A new UK Government report shines much needed light onto hidden issue of suicide of seafarers says Human Rights at Sea
UK Government shines much needed light onto hidden issue of suicide of seafarers
The UK Department for Transport (DfT) has published research into the mental health crisis affecting seafarers specifically highlighting suicide at sea including the lack of reliable data demonstrating current inconsistencies of accurate and timely reporting.
The government report, Suicide and Seafarers, was undertaken by Ipsos and its findings contributed to by Human Rights at Sea (HRAS), among other stakeholders across the shipping industry. It found that mental health issues are poorly understood within the sector, that mental health support services are limited, and that suicide at sea is a particular and entrenched issue within the maritime space.
The report also draws attention to the adverse impacts that COVID-19 and the ‘crew change crisis’ has had on seafarers. This is a key issue that HRAS has campaigned on since the outbreak of the pandemic in mid-February 2020.
Included is reference to the unique nature of seafaring, something rarely understood by those working outside of the maritime environment, itself a focus for HRAS in terms of consistently generating increased public awareness.
The unique environment, the intermingling of work and private space and time, the lack of privacy, the lack of connectedness, and often complex crew dynamics all contribute to an environment in which mental wellbeing and resilience has, and continues to be, tested.

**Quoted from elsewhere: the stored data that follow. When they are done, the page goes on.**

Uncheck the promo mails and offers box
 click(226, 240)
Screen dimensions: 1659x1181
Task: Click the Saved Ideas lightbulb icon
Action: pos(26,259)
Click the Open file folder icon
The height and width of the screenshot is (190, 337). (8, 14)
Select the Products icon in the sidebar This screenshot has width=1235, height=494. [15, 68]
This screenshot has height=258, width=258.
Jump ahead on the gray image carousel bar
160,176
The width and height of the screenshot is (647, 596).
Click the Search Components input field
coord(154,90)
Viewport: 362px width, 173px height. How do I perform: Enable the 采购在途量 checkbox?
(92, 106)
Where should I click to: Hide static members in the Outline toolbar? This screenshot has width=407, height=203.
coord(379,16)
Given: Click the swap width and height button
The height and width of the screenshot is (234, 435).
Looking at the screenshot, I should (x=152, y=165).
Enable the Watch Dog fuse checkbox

As UK Maritime Minister Robert Courts MP says in the foreword; “[Seafaring] has unique challenges that for too long have gone unnoticed. It can be isolating, with months at sea, cut off from family and friends. This was made only worse by the recent pandemic which saw significant delays in ships able to dock. It’s physically demanding work and given crew rotations it can be hard to form essential bonds with others. Finally, add in precarious contracts, poor pay, and inconsistent wellbeing support into the mix and you have all the ingredients for a mental health crisis.”
Unfortunately, poor mental health can lead to suicide and/or attempts at suicide, which themselves can be life-changing. The report highlights that this is a self-evident issue, and one which has significant impacts, not just on the family and loved ones of the person who takes their life, but also on the crew who work with them.

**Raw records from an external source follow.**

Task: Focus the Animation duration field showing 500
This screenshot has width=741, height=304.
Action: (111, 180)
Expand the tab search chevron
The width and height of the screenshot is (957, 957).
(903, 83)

There is clear acceptance across the sector that suicide is under-reported, and the report highlights two primary reasons.

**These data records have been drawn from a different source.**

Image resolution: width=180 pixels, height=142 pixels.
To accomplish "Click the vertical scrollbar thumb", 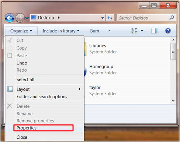I will (x=173, y=52).
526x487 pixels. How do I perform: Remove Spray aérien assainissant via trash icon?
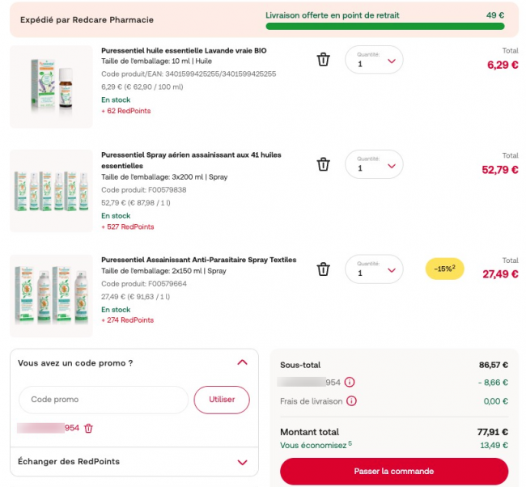pos(323,164)
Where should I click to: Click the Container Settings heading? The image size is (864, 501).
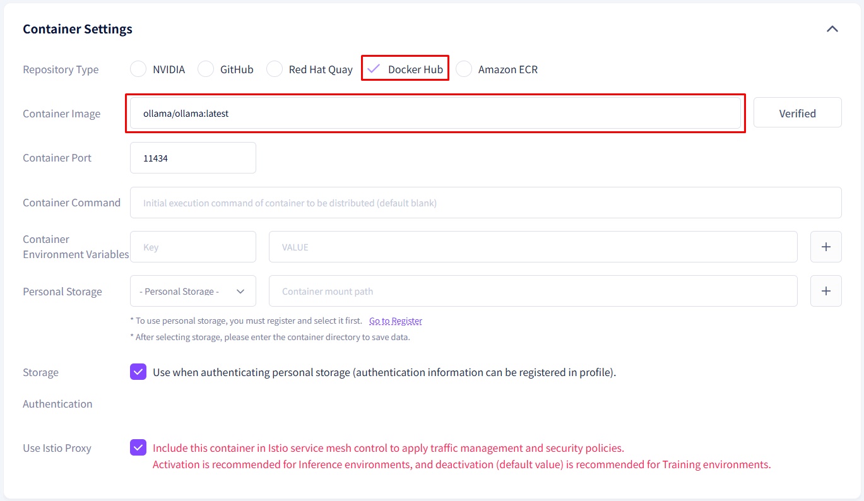coord(78,29)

First, there is often difficulty in defining if a death is suicide or not. Working at sea is dangerous and accidental deaths are not uncommon. Discerning if a death is accidental or suicide is not easy, especially when a vessel may be thousands of miles from land with no policing or forensic support.
Second, the cultural stigma around suicide means that deaths which are known to be suicides are declared to be accidental. This often spares the family of the deceased stigma, and in some cases is financially advantageous to them, as under some regimes accidental deaths may result in compensation and benefits, whereas suicide may not.
The report also notes that even when suicides are reported as such, there is no standardised or international reporting mechanism. The complexity of ocean governance is, therefore, a key factor in the underreporting of suicides. There are significant differences between flag states reporting mechanisms, and even when states do collect data there are issues with how transparent the data they collect is.
We reinforce and support the increasing sector-wide calls for a robust and accurate reporting system so that the scale of suicide at sea can be understood, and so that better targeted crew management measures can be engaged. We further welcome the linking of mental health, suicide, and human rights.
The right to safe work, and the right to health are long established human rights which must be respected by all employers, owners, and operators at sea.
We are starting to see movement, with some promising examples of mental wellbeing support by the Maritime and Coastguard Authority (MCA) in the UK. They have recently published guides for seafarers and maritime sector organisations, designed to spread awareness of mental health issues, as well as launching the Wellbeing at Sea Tool.
Indeed, the very fact that the Department for Transport commissioned this report is a significant step-forward. We hope this signals the start of meaningful and engaged efforts to address the welfare and rights of people at sea on an individual and a systemic level.
As the minister says, “Our seafarers work tirelessly to keep the global economy moving, transporting essential goods to our shores. They are crucial to our national economy and way of life; they deserve our compassion, support and recognition. This report is a welcome start.